Exercise set:
1. Reproduce verbatim the part of the Jathi Ratnalu article starting with "2021 Indian film" and going on through "the box office.".
2. According to the Jathi Ratnalu article, in which area of Hyderabad is the affluent apartment that Srikanth and his friends move into?
3. Write the next portion of the Jathi Ratnalu article, picking up immediately after its final sentence.

Selection:
- Theatrical release poster
- Directed by: Anudeep K. V.
- Written by: Anudeep K. V. Nag Ashwin
- Produced by: Nag Ashwin
- Starring: Naveen Polishetty; Priyadarshi; Rahul Ramakrishna; Faria Abdullah;
- Cinematography: Siddam Manohar
- Edited by: Abhinav Reddy Danda
- Music by: Radhan
- Production company: Swapna Cinema
- Release date: 11 March 2021;
- Running time: 148 minutes
- Country: India
- Language: Telugu
- Budget: ₹6 crore
- Box office: est. ₹70 crore

= Jathi Ratnalu =

2021 Indian film by K. V. Anudeep

Jathi Ratnalu is a 2021 Indian Telugu-language comedy drama film written and directed by Anudeep K. V. Produced by Nag Ashwin under Swapna Cinema, the film stars Naveen Polishetty, Priyadarshi, Rahul Ramakrishna, and Faria Abdullah, while Murali Sharma, Brahmanandam and Naresh play supporting roles. The music was composed by Radhan with cinematography by Siddam Manohar and editing by Abhinav Reddy Danda. The plot follows three happy-go-lucky men who arrive in the city for a better life but land up in jail for a crime they didn't commit. The film released theatrically on 11 March 2021. It received positive reviews from critics and became a blockbuster at the box office.

== Plot ==
Srikanth works in his father Govindu's ladies emporium in Jogipet; however, he aspires to get an IT job to earn respect from fellow villagers. He challenges his father that he would get a job in two months and leaves to Hyderabad. His unemployed friends, Sekhar and Ravi, tag along with him. They struggle to find a house for rent in the city but finally manage to move into an affluent apartment in Jubilee Hills. Srikanth falls for his neighbor Chitti, and she too likes him.

Meanwhile, Jana Balam Party makes a public announcement that all the ministerial positions will be given only to the deserving candidates, who must have some kind of experience in the field. Chanakya, who has insider info about the upcoming Indo-Asian Games in the city, manages to get sports ministry over his rival Ramachandra. Chanakya, who also lives in the same apartment as Srikanth and his friends, hosts his birthday party. Srikanth gets a job after attending several interviews, and the trio attends the party without an invitation. That night, Chanakya, who is shot in his abdomen, falls unconscious in their flat. A drunk Ravi pronounces him dead because he checked the right side of his body instead of the left side. While attempting to dispose of the body, they are caught red-handed by the police, who arrest them in the belief that they have a criminal history. Chanakya, however, is alive, and to their surprise, he names them as the perpetrators. They are taken to the court to be tried. Chitti, a lawyer by profession who has no knowledge on the law, tries to prove their innocence, but the judge, unconvinced, postpones the judgment and sends them to jail.

Provided information:
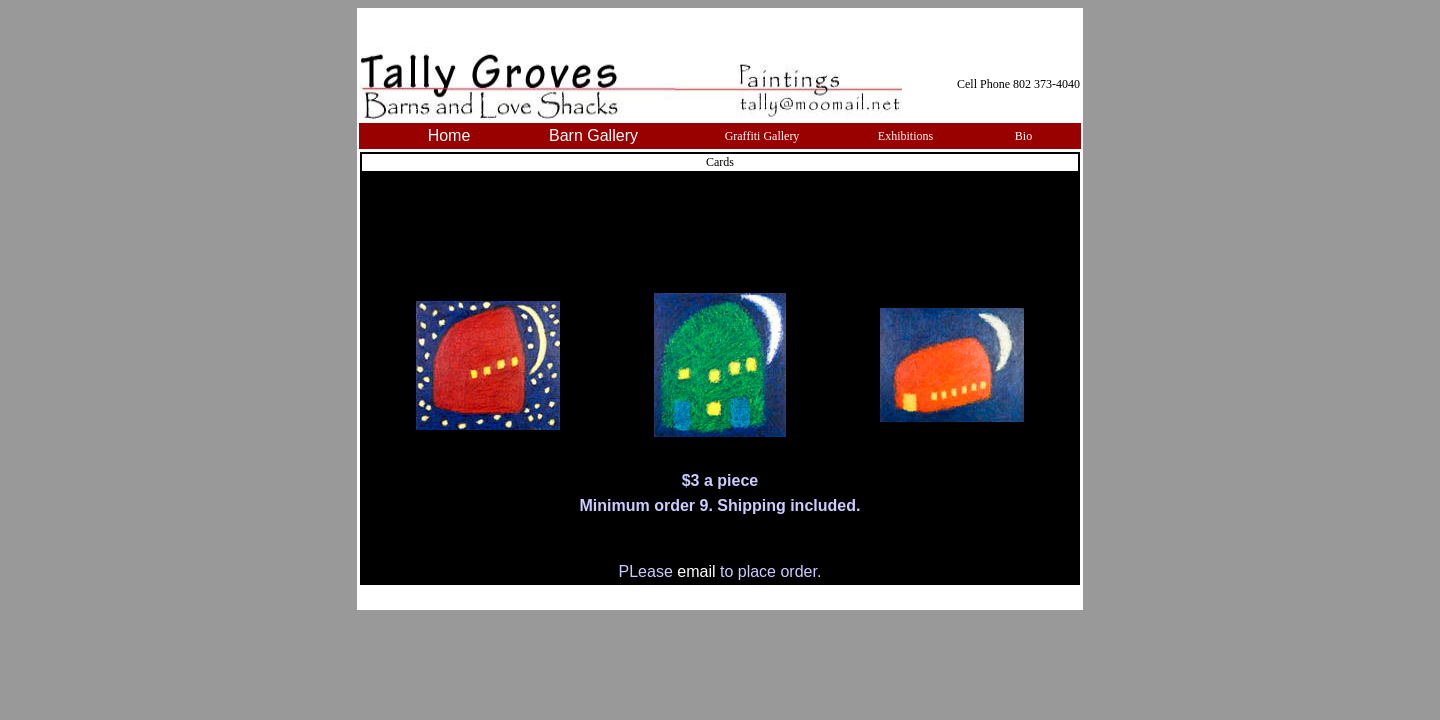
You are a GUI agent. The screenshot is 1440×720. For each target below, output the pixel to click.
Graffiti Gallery (762, 136)
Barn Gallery (593, 135)
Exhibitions (905, 136)
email (698, 571)
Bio (1023, 136)
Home (449, 135)
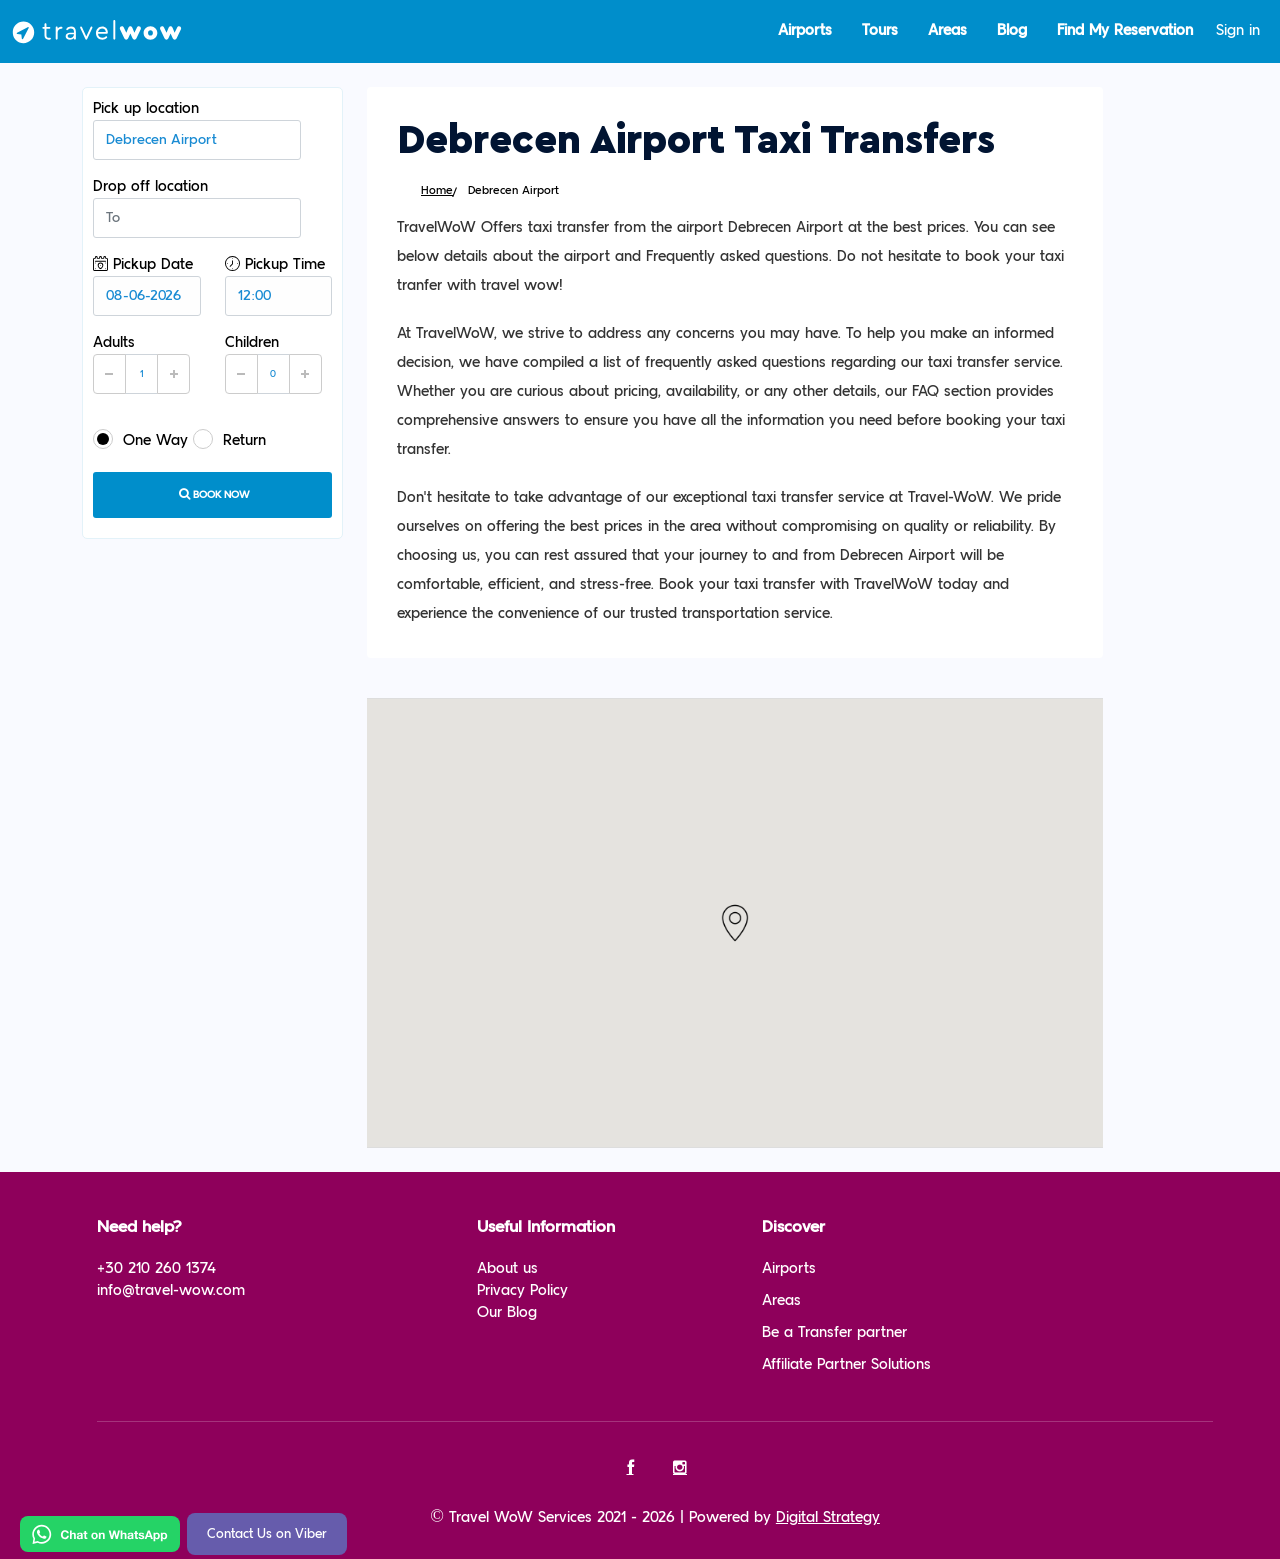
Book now (212, 494)
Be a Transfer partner (834, 1332)
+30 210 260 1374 (156, 1268)
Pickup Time (279, 286)
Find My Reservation (1125, 30)
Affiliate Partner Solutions (846, 1364)
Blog (1012, 30)
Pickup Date (147, 286)
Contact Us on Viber (267, 1534)
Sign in (1238, 30)
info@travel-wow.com (171, 1290)
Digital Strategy (828, 1517)
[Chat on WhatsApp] (100, 1533)
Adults (141, 364)
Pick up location (197, 130)
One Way (140, 439)
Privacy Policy (522, 1290)
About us (507, 1268)
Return (229, 439)
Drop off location (197, 208)
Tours (880, 30)
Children (273, 364)
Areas (947, 30)
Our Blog (507, 1312)
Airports (805, 30)
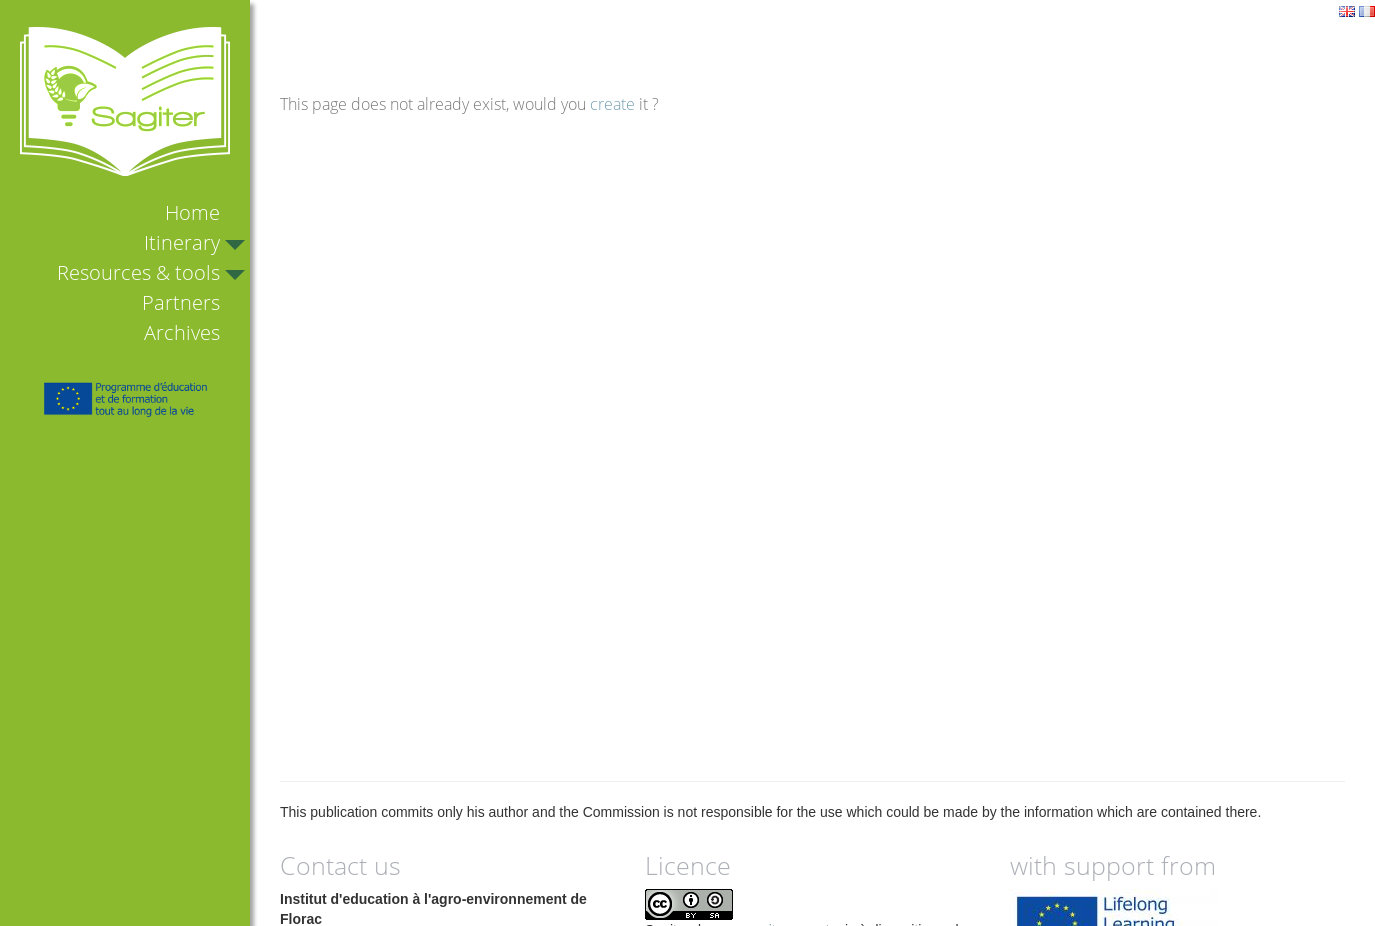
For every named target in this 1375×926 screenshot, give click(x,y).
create (612, 104)
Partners (181, 302)
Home (192, 212)
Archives (182, 332)
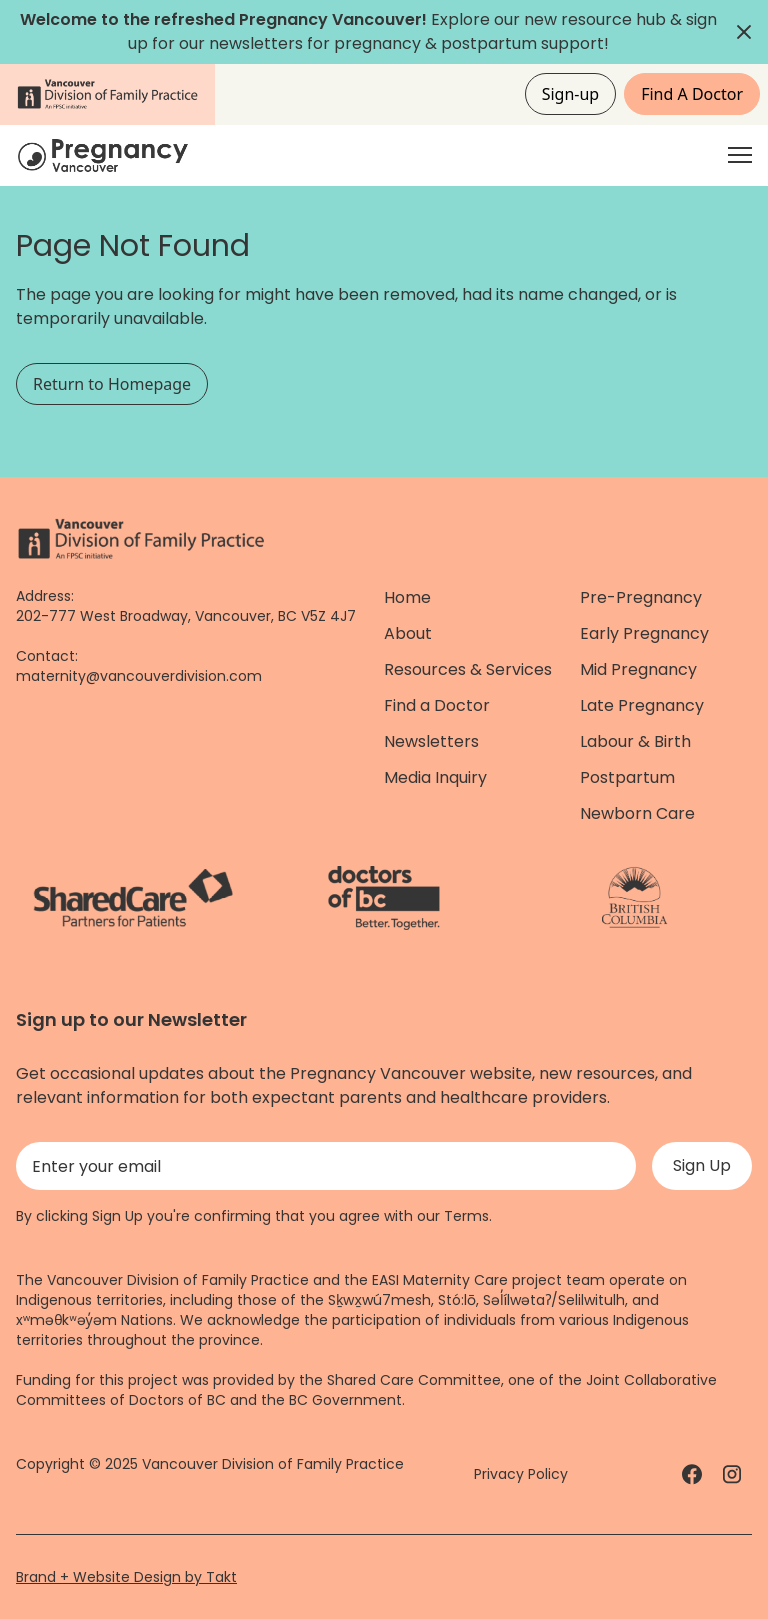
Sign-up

Final results:
1.
2021 Indian film by K. V. Anudeep

Jathi Ratnalu is a 2021 Indian Telugu-language comedy drama film written and directed by Anudeep K. V. Produced by Nag Ashwin under Swapna Cinema, the film stars Naveen Polishetty, Priyadarshi, Rahul Ramakrishna, and Faria Abdullah, while Murali Sharma, Brahmanandam and Naresh play supporting roles. The music was composed by Radhan with cinematography by Siddam Manohar and editing by Abhinav Reddy Danda. The plot follows three happy-go-lucky men who arrive in the city for a better life but land up in jail for a crime they didn't commit. The film released theatrically on 11 March 2021. It received positive reviews from critics and became a blockbuster at the box office.

2. Jubilee Hills

3.
Chanakya bails them out, and his men take them to a den and enquires them the whereabouts of his mobile phone which Ravi used while they were trying to dispose of him. Ravi fails to recollect about the mobile. Srikanth overhears that they are going to be killed as soon as Chanakya gets hold of the mobile. They manage to escape by recreating the scenes that happened during that day and decide to find the mobile in hopes of blackmailing Chanakya to withdraw the case. They trace the mobile to their car's boot, only to find that the car is in Chanakya's den. While retrieving the mobile, Ravi gets trapped in the car which Chanakya's fans decide to burn as a mark of protest. The next day, Srikanth and Sekhar rescue Ravi. They challenge Chanakya's brother-in-law, but the mobile accidentally falls in a tea kettle. As a last hope, they deliver the mobile to Ramachandra, but he double-crosses them and joins hands with Chanakya in exchange for money. They are sent to court again for the trial.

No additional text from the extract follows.